He is a half-world away from a home he last visited in August, but he’s reminded of the conflict every time he thinks of a neighbor who was killed when a Malaysia Airlines jet mistakenly was shot down over the country in July. [...]

He estimated he spends three or four hours a day communicating on Skype with family and friends to keep up to date on what’s happening with them and with his country.

“It’s a huge concern for me,” he said. “If the conflict will resolve itself, I’ll be the happiest person in the world.” [...]

“I have actually more motivation than usual to sign here and bring all my family here,” said Fesenko, who played for the Wolves’ Las Vegas summer league team and signed a training-camp contract last month. “But I can’t say that I lacked motivation before.”

Zgoda includes quotes from Wolves head coach and head personnel man Flip Saunders that suggest that the team is aware of and concerned about Fesenko's situation but understandably not going to give him preferential treatment when deciding the makeup of the roster. That approach makes sense, because plenty of American players have families living in troubled inner cities where violence is a fact of life.

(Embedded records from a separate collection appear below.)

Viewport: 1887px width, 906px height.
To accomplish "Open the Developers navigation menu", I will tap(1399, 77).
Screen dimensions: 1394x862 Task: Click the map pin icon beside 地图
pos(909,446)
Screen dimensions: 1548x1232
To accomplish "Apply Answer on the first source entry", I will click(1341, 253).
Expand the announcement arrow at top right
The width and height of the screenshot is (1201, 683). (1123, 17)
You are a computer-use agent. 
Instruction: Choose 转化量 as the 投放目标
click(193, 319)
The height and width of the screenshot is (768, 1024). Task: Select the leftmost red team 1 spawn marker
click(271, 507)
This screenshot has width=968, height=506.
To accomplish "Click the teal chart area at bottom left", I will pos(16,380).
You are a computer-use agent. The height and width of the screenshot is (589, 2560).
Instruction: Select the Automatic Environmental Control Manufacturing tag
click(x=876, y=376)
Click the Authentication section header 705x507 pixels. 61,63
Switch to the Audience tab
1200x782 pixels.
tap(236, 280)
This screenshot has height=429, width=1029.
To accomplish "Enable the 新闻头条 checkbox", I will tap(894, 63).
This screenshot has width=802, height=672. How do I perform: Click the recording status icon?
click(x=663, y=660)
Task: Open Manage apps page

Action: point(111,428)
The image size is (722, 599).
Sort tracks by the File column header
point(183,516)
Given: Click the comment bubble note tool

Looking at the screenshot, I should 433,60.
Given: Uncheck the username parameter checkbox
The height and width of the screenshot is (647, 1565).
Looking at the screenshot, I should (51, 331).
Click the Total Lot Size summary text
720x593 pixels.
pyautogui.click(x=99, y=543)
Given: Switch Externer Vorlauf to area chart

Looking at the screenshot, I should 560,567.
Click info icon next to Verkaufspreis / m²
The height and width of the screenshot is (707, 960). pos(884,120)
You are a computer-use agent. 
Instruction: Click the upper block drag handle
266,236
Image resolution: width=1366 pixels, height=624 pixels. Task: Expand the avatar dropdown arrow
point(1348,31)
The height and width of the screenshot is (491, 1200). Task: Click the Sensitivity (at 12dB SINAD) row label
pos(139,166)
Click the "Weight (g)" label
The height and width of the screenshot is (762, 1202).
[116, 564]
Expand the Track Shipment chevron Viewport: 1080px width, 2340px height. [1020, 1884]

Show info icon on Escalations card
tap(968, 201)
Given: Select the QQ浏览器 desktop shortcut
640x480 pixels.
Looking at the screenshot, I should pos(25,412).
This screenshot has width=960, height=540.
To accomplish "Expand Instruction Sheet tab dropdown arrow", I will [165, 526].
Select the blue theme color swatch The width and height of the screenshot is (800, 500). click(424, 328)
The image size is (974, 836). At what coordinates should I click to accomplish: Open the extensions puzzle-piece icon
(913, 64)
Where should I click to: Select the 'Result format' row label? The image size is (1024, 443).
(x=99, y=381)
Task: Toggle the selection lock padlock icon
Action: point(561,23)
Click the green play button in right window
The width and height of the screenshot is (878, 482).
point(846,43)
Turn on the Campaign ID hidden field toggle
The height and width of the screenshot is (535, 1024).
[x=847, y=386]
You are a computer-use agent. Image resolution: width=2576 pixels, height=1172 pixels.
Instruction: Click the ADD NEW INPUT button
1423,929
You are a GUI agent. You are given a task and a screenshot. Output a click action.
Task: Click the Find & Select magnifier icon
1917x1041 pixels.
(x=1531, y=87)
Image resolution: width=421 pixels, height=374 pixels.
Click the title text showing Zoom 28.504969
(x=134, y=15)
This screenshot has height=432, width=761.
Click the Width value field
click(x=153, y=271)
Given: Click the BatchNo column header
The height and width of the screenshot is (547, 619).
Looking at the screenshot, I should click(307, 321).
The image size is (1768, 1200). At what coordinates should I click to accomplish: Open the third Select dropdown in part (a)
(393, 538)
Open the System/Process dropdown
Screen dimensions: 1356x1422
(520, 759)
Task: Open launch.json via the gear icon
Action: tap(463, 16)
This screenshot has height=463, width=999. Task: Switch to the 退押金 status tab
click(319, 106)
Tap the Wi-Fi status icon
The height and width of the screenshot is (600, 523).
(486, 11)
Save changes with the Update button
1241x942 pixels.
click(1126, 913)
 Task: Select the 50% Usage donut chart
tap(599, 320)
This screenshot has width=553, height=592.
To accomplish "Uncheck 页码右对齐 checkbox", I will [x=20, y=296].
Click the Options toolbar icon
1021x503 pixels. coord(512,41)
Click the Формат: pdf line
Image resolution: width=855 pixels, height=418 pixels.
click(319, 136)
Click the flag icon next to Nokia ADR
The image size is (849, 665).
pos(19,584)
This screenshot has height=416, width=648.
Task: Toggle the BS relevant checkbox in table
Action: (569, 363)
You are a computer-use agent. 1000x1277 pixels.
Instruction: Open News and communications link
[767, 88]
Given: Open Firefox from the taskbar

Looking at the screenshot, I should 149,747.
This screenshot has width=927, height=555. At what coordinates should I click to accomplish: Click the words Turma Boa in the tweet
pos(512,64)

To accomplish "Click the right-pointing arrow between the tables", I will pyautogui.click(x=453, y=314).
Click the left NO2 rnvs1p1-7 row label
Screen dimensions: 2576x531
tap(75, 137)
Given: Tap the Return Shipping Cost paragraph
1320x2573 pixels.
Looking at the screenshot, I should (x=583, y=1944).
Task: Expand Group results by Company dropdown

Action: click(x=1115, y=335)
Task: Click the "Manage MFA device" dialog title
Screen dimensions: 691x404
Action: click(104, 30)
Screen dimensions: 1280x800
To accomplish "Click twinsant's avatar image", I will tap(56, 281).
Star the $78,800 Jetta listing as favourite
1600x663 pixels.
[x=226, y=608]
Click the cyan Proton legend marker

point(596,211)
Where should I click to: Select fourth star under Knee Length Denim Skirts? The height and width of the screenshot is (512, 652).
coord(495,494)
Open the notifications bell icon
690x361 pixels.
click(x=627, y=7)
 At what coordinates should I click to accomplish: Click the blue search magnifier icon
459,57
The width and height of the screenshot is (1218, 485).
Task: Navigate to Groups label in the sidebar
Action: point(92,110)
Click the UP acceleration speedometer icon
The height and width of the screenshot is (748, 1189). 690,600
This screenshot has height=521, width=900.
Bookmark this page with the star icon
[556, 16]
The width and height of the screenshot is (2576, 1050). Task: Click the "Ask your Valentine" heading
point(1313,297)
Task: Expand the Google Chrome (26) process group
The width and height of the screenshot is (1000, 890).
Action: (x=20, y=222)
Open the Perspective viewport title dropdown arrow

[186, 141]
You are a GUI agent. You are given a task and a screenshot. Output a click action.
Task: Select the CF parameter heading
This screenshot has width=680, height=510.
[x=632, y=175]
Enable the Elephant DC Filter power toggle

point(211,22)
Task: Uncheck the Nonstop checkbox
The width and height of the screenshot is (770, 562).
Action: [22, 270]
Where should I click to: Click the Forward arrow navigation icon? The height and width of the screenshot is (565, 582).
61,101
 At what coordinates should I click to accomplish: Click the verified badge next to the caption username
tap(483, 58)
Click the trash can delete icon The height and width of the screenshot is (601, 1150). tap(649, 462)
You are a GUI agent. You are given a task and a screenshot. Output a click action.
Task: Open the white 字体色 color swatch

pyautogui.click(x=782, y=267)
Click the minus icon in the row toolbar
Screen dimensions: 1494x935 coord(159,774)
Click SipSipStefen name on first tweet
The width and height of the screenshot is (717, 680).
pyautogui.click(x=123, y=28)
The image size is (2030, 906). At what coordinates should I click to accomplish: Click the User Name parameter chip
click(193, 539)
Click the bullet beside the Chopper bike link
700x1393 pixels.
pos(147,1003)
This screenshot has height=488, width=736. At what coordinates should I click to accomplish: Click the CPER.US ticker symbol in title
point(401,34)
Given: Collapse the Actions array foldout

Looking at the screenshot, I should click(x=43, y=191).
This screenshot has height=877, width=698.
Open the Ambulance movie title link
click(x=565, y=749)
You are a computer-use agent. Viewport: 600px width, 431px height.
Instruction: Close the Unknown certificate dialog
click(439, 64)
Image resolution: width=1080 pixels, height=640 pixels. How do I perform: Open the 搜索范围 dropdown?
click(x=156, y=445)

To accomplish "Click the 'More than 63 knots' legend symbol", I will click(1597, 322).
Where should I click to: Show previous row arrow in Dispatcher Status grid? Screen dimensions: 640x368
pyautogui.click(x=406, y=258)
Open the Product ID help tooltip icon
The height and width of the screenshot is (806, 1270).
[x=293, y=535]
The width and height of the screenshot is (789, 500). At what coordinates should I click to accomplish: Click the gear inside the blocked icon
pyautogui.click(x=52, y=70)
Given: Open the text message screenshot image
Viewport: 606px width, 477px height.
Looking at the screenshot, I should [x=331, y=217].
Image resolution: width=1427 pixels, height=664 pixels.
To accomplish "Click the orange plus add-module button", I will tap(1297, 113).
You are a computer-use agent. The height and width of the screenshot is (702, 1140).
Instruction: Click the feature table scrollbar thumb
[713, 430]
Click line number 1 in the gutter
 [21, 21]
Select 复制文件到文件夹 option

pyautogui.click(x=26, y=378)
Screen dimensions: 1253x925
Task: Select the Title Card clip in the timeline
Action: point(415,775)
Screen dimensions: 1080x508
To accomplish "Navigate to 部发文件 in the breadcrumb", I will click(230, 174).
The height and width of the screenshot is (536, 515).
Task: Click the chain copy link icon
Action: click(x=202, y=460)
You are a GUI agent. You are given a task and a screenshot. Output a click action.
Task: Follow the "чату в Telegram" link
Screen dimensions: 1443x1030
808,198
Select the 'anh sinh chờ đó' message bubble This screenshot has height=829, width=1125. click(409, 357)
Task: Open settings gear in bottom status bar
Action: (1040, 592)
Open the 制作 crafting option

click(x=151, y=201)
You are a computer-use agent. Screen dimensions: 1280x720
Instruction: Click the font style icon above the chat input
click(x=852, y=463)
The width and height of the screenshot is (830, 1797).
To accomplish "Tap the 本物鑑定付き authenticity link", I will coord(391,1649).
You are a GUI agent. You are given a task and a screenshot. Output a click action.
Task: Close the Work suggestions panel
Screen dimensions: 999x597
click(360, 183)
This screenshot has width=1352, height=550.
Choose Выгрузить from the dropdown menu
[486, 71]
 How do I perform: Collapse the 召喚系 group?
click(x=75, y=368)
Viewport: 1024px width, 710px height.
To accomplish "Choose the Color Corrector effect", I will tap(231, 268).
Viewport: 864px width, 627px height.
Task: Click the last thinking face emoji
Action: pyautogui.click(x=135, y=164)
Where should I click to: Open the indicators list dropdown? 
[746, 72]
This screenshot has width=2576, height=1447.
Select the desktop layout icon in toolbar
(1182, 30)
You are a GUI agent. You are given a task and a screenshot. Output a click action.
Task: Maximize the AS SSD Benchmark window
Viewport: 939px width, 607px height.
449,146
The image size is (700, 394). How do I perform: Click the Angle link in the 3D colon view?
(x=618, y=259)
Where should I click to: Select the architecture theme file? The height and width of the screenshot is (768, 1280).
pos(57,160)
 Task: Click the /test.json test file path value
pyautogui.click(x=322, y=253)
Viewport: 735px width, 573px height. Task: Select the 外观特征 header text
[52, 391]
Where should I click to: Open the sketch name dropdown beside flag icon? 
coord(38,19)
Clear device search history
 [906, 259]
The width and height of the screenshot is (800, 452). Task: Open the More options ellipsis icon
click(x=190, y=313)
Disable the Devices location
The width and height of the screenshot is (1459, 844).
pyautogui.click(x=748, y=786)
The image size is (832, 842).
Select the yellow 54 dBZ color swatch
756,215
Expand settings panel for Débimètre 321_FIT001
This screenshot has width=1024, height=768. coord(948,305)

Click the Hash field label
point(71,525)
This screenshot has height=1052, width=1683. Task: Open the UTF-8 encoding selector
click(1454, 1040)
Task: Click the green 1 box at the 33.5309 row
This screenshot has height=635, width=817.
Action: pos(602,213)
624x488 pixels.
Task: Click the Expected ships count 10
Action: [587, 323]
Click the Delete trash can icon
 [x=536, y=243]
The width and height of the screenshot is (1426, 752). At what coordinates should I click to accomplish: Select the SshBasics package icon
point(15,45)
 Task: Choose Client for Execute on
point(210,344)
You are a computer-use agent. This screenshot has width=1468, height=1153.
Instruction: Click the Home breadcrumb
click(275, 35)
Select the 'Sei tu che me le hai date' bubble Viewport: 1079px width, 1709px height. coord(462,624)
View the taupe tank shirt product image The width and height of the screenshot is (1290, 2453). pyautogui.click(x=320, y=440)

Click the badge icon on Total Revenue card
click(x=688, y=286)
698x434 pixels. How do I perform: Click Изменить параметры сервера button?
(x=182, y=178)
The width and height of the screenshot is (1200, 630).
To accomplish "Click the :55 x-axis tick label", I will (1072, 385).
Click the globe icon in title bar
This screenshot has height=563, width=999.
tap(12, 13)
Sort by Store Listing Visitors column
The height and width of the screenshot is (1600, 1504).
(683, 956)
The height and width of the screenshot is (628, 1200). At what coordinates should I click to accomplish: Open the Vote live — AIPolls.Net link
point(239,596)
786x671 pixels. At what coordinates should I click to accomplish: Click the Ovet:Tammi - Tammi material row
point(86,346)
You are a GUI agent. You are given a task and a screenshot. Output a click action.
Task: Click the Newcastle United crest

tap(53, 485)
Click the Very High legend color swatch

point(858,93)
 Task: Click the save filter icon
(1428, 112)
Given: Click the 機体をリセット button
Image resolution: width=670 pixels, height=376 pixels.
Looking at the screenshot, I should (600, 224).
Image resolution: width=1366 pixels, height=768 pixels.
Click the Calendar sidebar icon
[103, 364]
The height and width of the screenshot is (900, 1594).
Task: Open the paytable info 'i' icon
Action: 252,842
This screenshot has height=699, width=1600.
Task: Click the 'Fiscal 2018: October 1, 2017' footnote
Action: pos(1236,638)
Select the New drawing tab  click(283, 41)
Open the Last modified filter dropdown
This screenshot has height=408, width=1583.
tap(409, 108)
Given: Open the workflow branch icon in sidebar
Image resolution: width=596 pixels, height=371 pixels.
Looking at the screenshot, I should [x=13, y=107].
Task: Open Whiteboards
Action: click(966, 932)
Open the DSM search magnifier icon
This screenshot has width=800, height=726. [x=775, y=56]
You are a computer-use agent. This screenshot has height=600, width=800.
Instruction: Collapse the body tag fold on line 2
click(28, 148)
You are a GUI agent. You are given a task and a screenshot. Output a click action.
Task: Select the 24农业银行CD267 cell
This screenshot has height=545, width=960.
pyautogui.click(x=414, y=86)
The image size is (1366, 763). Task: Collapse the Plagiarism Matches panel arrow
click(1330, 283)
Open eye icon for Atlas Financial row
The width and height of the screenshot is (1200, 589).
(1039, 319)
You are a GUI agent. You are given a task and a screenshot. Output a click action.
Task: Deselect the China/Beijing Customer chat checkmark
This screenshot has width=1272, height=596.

Of course, the fact that Fesenko isn't the only person trying to make a better life for his family doesn't make his case any less newsworthy. If anything, the unique circumstances of his situation serve as a reminder that NBA players' single-minded commitment to playing well and earning bigger contracts isn't just about their own success. They're usually playing for causes and concerns that go way beyond their own immediate interests.